Exercise instructions = Exact copies of all the entries are required.

Data for review =
-- Opening Marker --

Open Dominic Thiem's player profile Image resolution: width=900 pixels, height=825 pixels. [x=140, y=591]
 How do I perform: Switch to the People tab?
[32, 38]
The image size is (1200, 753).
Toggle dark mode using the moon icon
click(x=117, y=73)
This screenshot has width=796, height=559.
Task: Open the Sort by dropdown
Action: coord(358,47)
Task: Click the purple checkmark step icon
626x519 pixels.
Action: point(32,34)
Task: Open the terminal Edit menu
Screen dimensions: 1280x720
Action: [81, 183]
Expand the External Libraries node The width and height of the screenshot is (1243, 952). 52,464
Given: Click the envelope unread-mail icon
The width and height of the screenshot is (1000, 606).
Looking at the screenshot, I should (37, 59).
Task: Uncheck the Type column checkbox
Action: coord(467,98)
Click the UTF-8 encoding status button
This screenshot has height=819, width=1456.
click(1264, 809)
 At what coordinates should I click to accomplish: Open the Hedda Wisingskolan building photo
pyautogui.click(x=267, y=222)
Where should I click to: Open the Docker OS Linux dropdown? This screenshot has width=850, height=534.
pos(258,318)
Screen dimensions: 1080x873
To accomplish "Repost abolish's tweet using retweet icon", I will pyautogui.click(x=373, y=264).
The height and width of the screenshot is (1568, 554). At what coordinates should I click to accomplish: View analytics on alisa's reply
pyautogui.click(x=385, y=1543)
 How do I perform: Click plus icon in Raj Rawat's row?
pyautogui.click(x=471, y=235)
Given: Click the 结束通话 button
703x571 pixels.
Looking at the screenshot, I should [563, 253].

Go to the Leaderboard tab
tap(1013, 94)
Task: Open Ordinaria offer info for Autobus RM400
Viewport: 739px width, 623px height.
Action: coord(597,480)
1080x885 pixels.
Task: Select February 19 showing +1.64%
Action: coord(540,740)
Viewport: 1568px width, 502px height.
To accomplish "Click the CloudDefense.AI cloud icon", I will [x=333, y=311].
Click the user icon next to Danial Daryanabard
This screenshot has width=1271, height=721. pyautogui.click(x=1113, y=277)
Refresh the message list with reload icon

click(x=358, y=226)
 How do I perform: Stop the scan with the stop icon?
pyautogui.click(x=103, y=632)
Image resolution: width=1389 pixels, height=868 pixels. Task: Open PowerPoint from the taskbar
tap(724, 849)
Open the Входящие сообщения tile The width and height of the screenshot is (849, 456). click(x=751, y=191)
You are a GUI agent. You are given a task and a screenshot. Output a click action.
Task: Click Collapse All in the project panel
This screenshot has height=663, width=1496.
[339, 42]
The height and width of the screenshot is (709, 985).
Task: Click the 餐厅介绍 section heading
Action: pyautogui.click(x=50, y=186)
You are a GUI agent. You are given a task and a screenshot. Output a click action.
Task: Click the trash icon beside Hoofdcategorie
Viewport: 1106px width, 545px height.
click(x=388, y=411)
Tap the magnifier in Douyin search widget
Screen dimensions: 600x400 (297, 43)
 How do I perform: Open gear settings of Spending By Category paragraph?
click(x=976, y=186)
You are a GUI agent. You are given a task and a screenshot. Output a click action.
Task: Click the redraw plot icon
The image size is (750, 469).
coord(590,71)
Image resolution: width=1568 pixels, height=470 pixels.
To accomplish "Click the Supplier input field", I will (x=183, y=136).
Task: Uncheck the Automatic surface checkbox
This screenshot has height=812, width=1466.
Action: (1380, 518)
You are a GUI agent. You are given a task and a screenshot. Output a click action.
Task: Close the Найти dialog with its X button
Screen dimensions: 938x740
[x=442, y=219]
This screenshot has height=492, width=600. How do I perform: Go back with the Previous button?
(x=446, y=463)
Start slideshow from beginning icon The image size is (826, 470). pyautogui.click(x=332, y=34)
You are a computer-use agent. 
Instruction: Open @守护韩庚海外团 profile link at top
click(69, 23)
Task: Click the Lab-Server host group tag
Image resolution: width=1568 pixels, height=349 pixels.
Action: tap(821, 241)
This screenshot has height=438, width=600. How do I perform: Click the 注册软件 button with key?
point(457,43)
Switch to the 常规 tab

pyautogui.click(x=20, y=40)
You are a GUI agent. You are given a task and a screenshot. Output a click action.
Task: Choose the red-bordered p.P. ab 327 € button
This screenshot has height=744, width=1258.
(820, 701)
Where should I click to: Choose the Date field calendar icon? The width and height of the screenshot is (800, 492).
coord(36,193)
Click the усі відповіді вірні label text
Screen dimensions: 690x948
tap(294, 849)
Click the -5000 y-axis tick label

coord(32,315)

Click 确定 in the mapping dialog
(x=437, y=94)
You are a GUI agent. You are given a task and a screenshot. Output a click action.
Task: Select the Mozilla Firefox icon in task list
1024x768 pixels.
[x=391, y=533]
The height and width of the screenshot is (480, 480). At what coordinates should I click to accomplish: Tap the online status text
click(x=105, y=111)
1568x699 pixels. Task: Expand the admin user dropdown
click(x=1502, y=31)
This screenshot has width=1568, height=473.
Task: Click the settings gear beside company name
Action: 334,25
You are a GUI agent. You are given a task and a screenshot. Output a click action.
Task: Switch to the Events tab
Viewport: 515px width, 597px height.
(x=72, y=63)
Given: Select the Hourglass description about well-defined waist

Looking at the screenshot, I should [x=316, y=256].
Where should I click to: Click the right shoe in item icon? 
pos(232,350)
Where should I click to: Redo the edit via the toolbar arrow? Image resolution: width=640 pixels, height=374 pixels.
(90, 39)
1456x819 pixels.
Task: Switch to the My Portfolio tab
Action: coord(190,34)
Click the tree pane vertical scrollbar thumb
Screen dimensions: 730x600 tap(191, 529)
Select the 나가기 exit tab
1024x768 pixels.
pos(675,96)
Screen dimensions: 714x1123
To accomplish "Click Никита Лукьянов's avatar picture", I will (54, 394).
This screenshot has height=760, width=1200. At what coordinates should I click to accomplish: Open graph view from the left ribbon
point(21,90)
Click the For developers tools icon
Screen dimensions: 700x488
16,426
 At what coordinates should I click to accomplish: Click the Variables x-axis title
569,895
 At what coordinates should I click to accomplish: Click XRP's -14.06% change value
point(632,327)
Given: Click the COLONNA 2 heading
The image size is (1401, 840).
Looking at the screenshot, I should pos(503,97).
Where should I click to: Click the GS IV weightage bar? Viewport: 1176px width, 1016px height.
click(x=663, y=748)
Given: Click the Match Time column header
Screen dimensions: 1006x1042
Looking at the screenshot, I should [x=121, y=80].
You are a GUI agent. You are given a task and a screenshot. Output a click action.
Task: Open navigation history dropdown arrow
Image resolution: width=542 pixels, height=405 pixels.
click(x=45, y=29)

-- Closing Marker --

Answer space =
Open Dominic Thiem's player profile Image resolution: width=900 pixels, height=825 pixels. [x=140, y=591]
 How do I perform: Switch to the People tab?
[32, 38]
The image size is (1200, 753).
Toggle dark mode using the moon icon
click(x=117, y=73)
This screenshot has width=796, height=559.
Task: Open the Sort by dropdown
Action: coord(358,47)
Task: Click the purple checkmark step icon
626x519 pixels.
Action: point(32,34)
Task: Open the terminal Edit menu
Screen dimensions: 1280x720
Action: [81, 183]
Expand the External Libraries node The width and height of the screenshot is (1243, 952). 52,464
Given: Click the envelope unread-mail icon
The width and height of the screenshot is (1000, 606).
Looking at the screenshot, I should (37, 59).
Task: Uncheck the Type column checkbox
Action: coord(467,98)
Click the UTF-8 encoding status button
This screenshot has height=819, width=1456.
click(1264, 809)
 At what coordinates should I click to accomplish: Open the Hedda Wisingskolan building photo
pyautogui.click(x=267, y=222)
Where should I click to: Open the Docker OS Linux dropdown? This screenshot has width=850, height=534.
pos(258,318)
Screen dimensions: 1080x873
To accomplish "Repost abolish's tweet using retweet icon", I will pyautogui.click(x=373, y=264).
The height and width of the screenshot is (1568, 554). At what coordinates should I click to accomplish: View analytics on alisa's reply
pyautogui.click(x=385, y=1543)
 How do I perform: Click plus icon in Raj Rawat's row?
pyautogui.click(x=471, y=235)
Given: Click the 结束通话 button
703x571 pixels.
Looking at the screenshot, I should [563, 253].

Go to the Leaderboard tab
tap(1013, 94)
Task: Open Ordinaria offer info for Autobus RM400
Viewport: 739px width, 623px height.
Action: coord(597,480)
1080x885 pixels.
Task: Select February 19 showing +1.64%
Action: coord(540,740)
Viewport: 1568px width, 502px height.
To accomplish "Click the CloudDefense.AI cloud icon", I will [x=333, y=311].
Click the user icon next to Danial Daryanabard
This screenshot has width=1271, height=721. pyautogui.click(x=1113, y=277)
Refresh the message list with reload icon

click(x=358, y=226)
 How do I perform: Stop the scan with the stop icon?
pyautogui.click(x=103, y=632)
Image resolution: width=1389 pixels, height=868 pixels. Task: Open PowerPoint from the taskbar
tap(724, 849)
Open the Входящие сообщения tile The width and height of the screenshot is (849, 456). click(x=751, y=191)
You are a GUI agent. You are given a task and a screenshot. Output a click action.
Task: Click Collapse All in the project panel
This screenshot has height=663, width=1496.
[339, 42]
The height and width of the screenshot is (709, 985).
Task: Click the 餐厅介绍 section heading
Action: pyautogui.click(x=50, y=186)
You are a GUI agent. You are given a task and a screenshot. Output a click action.
Task: Click the trash icon beside Hoofdcategorie
Viewport: 1106px width, 545px height.
click(x=388, y=411)
Tap the magnifier in Douyin search widget
Screen dimensions: 600x400 (297, 43)
 How do I perform: Open gear settings of Spending By Category paragraph?
click(x=976, y=186)
You are a GUI agent. You are given a task and a screenshot. Output a click action.
Task: Click the redraw plot icon
The image size is (750, 469).
coord(590,71)
Image resolution: width=1568 pixels, height=470 pixels.
To accomplish "Click the Supplier input field", I will (x=183, y=136).
Task: Uncheck the Automatic surface checkbox
This screenshot has height=812, width=1466.
Action: (1380, 518)
You are a GUI agent. You are given a task and a screenshot. Output a click action.
Task: Close the Найти dialog with its X button
Screen dimensions: 938x740
[x=442, y=219]
This screenshot has height=492, width=600. How do I perform: Go back with the Previous button?
(x=446, y=463)
Start slideshow from beginning icon The image size is (826, 470). pyautogui.click(x=332, y=34)
You are a computer-use agent. 
Instruction: Open @守护韩庚海外团 profile link at top
click(69, 23)
Task: Click the Lab-Server host group tag
Image resolution: width=1568 pixels, height=349 pixels.
Action: tap(821, 241)
This screenshot has height=438, width=600. How do I perform: Click the 注册软件 button with key?
point(457,43)
Switch to the 常规 tab

pyautogui.click(x=20, y=40)
You are a GUI agent. You are given a task and a screenshot. Output a click action.
Task: Choose the red-bordered p.P. ab 327 € button
This screenshot has height=744, width=1258.
(820, 701)
Where should I click to: Choose the Date field calendar icon? The width and height of the screenshot is (800, 492).
coord(36,193)
Click the усі відповіді вірні label text
Screen dimensions: 690x948
tap(294, 849)
Click the -5000 y-axis tick label

coord(32,315)

Click 确定 in the mapping dialog
(x=437, y=94)
You are a GUI agent. You are given a task and a screenshot. Output a click action.
Task: Select the Mozilla Firefox icon in task list
1024x768 pixels.
[x=391, y=533]
The height and width of the screenshot is (480, 480). At what coordinates should I click to accomplish: Tap the online status text
click(x=105, y=111)
1568x699 pixels. Task: Expand the admin user dropdown
click(x=1502, y=31)
This screenshot has width=1568, height=473.
Task: Click the settings gear beside company name
Action: 334,25
You are a GUI agent. You are given a task and a screenshot. Output a click action.
Task: Switch to the Events tab
Viewport: 515px width, 597px height.
(x=72, y=63)
Given: Select the Hourglass description about well-defined waist

Looking at the screenshot, I should [x=316, y=256].
Where should I click to: Click the right shoe in item icon? 
pos(232,350)
Where should I click to: Redo the edit via the toolbar arrow? Image resolution: width=640 pixels, height=374 pixels.
(90, 39)
1456x819 pixels.
Task: Switch to the My Portfolio tab
Action: coord(190,34)
Click the tree pane vertical scrollbar thumb
Screen dimensions: 730x600 tap(191, 529)
Select the 나가기 exit tab
1024x768 pixels.
pos(675,96)
Screen dimensions: 714x1123
To accomplish "Click Никита Лукьянов's avatar picture", I will (54, 394).
This screenshot has height=760, width=1200. At what coordinates should I click to accomplish: Open graph view from the left ribbon
point(21,90)
Click the For developers tools icon
Screen dimensions: 700x488
16,426
 At what coordinates should I click to accomplish: Click the Variables x-axis title
569,895
 At what coordinates should I click to accomplish: Click XRP's -14.06% change value
point(632,327)
Given: Click the COLONNA 2 heading
The image size is (1401, 840).
Looking at the screenshot, I should pos(503,97).
Where should I click to: Click the GS IV weightage bar? Viewport: 1176px width, 1016px height.
click(x=663, y=748)
Given: Click the Match Time column header
Screen dimensions: 1006x1042
Looking at the screenshot, I should [x=121, y=80].
You are a GUI agent. You are given a task and a screenshot. Output a click action.
Task: Open navigation history dropdown arrow
Image resolution: width=542 pixels, height=405 pixels.
click(x=45, y=29)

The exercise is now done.